The exercise: In the corrosion modeling text, list every variable named as needing to be determined before the materials selection process can be completed.

Supplied text:
########
The objective of corrosion modeling is to calculate expected corrosion rates for carbon steel and verify that the chosen wall thickness for the subsea flowlines and equipment is sufficient to withstand the effects of internal corrosion over the design life of the development.
If the CO2 corrosion modeling calculations indicate the need for a corrosion allowance in excess of 8 mm over the design life of the system when using chemical inhibition, corrosion resistant alloys are recommended to prevent CO2 corrosion.
There are a significant number of variables that need to be determined before the materials selection process can be completed and these include, operating pressure, temperature, pH, H2S, CO2, Cl-, oxygen concentration, bicarbonates (HCO3-), etc.
If this information is incomplete (or uncertain), the materials engineer is forced to be conservative regarding materials selection. For example, the Cl- content will have a significant impact on the risk of cracking and the bicarbonate concentration will affect the pH and therefore the corrosion rate, in particular the CO2 corrosion rate.
If no information is available regarding pH and Cl- level, the following assumptions can be considered;
- For gas production; pH = 3.5 and chloride concentration = 1 g/L NaCl for condensation water and 200 g/L NaCl for formation water.
- For oil production; pH = 4.5 and chloride concentration = 165 g/L NaCl (100 g/l dissolved chloride).
########
Target pointing data:
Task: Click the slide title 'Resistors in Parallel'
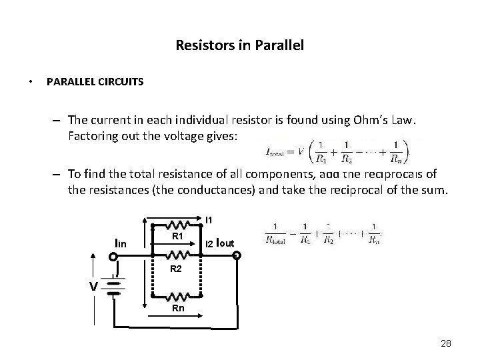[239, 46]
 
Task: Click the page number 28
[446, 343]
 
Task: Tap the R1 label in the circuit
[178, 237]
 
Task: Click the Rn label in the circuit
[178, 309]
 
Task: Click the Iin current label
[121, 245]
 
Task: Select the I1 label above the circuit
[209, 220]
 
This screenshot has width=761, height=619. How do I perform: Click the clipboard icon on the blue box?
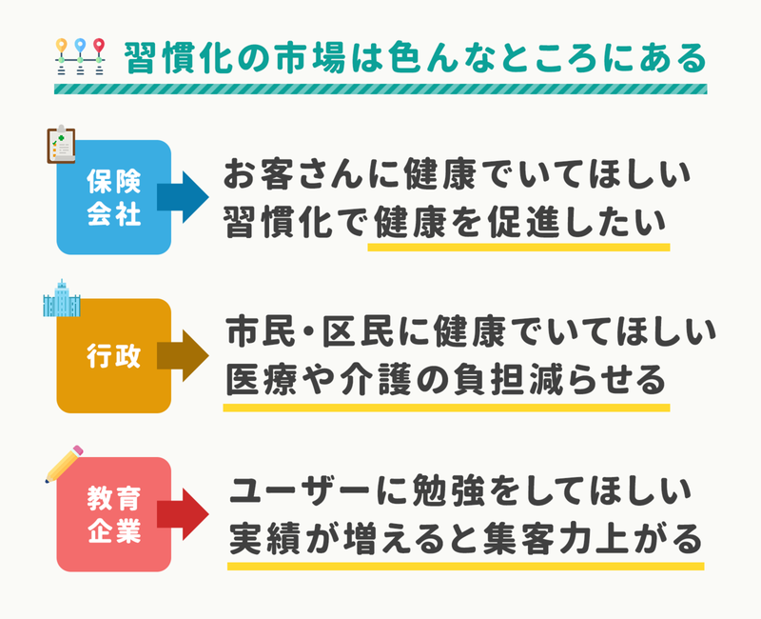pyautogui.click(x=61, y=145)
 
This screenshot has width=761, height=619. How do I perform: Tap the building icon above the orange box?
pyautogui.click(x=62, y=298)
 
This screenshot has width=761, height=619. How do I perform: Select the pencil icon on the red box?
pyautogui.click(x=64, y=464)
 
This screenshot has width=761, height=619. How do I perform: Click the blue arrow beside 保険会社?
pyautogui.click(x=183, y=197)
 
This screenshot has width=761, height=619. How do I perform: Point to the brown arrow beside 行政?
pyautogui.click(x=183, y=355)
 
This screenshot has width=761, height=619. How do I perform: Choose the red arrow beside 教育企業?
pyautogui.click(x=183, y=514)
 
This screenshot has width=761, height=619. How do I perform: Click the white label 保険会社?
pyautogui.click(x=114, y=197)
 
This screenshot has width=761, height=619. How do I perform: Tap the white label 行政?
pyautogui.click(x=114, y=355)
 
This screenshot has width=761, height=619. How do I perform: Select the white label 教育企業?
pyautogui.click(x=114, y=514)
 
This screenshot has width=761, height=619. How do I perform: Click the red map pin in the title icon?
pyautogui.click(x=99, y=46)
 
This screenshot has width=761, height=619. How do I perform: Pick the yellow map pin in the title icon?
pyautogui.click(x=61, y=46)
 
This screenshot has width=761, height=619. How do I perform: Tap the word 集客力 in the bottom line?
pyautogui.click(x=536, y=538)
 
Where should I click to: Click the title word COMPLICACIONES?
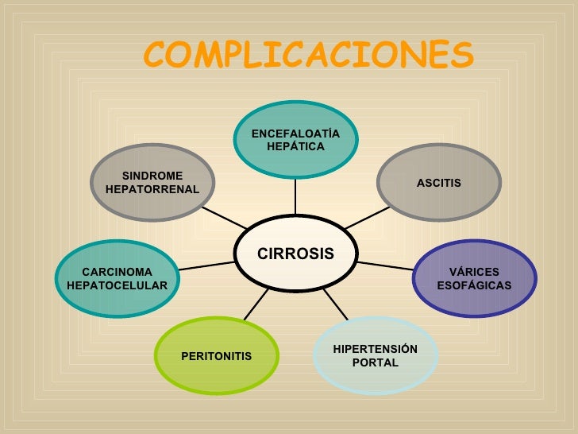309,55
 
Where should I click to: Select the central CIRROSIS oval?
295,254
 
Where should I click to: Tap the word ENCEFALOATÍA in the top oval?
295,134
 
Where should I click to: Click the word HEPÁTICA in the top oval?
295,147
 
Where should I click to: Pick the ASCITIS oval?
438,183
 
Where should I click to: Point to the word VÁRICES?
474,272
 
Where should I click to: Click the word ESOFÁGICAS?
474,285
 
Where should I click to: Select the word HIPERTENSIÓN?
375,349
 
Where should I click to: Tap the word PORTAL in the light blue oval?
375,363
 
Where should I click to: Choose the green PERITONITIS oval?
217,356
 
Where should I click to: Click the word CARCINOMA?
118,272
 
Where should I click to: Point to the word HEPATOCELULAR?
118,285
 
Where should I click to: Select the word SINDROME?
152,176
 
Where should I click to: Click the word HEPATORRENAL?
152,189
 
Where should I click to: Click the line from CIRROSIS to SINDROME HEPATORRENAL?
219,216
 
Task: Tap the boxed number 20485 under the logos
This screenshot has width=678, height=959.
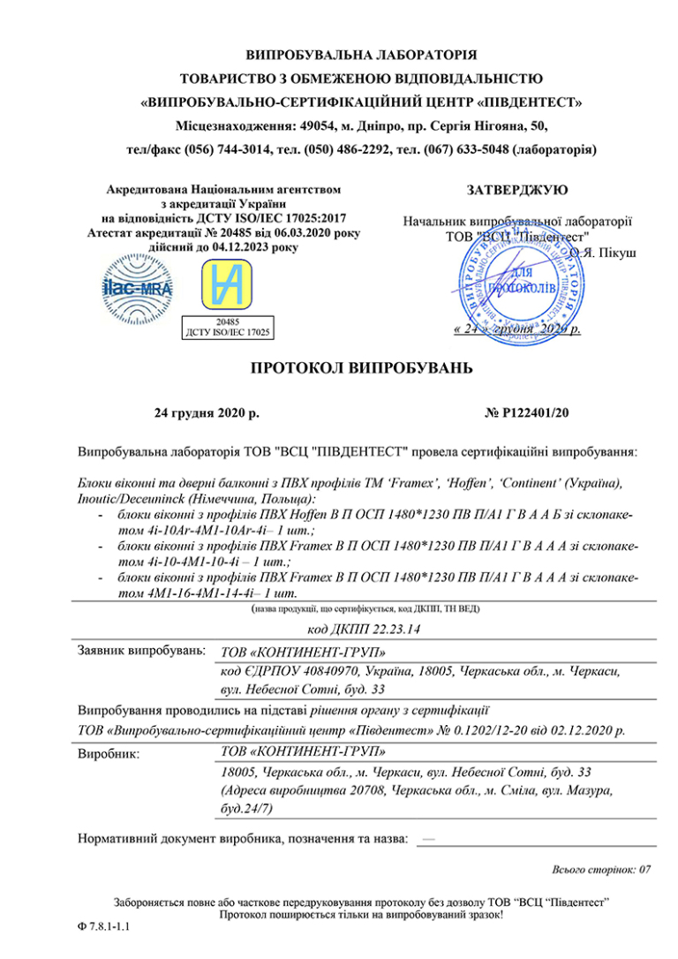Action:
########
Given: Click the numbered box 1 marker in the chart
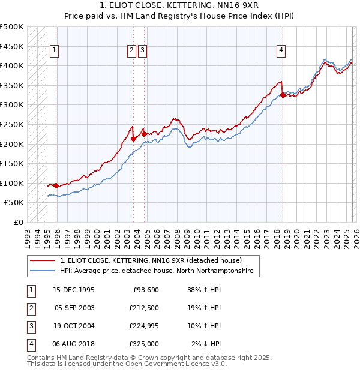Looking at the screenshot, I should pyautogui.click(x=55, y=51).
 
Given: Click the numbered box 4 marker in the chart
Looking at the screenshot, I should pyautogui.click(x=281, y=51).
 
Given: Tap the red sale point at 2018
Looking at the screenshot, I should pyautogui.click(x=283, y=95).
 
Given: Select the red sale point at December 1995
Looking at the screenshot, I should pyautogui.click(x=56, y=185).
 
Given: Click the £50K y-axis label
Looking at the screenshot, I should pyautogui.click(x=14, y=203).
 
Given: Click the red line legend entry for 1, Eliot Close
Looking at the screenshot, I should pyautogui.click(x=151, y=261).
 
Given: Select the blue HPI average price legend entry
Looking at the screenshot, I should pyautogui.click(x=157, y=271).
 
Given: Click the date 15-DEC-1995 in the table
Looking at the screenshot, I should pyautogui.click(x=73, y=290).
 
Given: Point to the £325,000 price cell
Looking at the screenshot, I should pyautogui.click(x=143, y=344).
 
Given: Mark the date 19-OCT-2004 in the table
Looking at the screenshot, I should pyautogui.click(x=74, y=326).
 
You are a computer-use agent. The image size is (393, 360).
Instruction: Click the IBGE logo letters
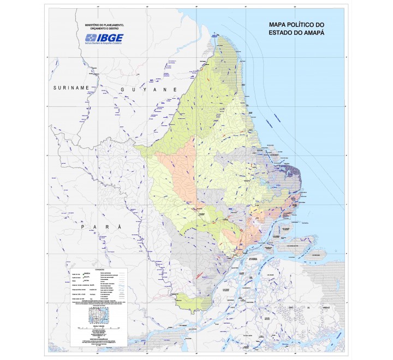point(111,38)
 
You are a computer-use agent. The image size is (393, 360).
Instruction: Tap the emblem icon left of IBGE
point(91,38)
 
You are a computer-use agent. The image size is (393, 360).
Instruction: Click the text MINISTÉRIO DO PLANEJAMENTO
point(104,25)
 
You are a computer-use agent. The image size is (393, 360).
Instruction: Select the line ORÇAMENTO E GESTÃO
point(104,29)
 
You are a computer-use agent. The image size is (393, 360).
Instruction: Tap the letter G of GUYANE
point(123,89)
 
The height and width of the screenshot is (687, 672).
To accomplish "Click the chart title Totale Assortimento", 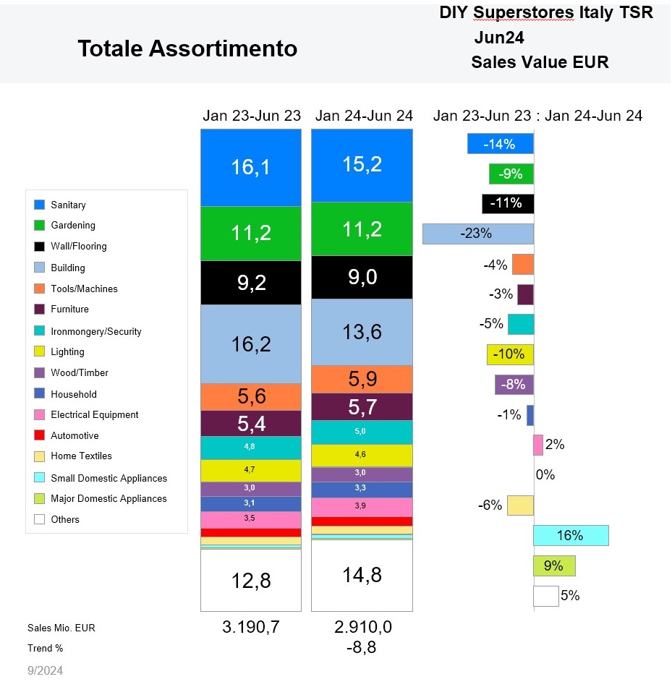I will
########
Answer:
- Operating pressure
- Temperature
- pH
- H2S
- CO2
- Cl-
- Oxygen concentration
- Bicarbonates (HCO3-)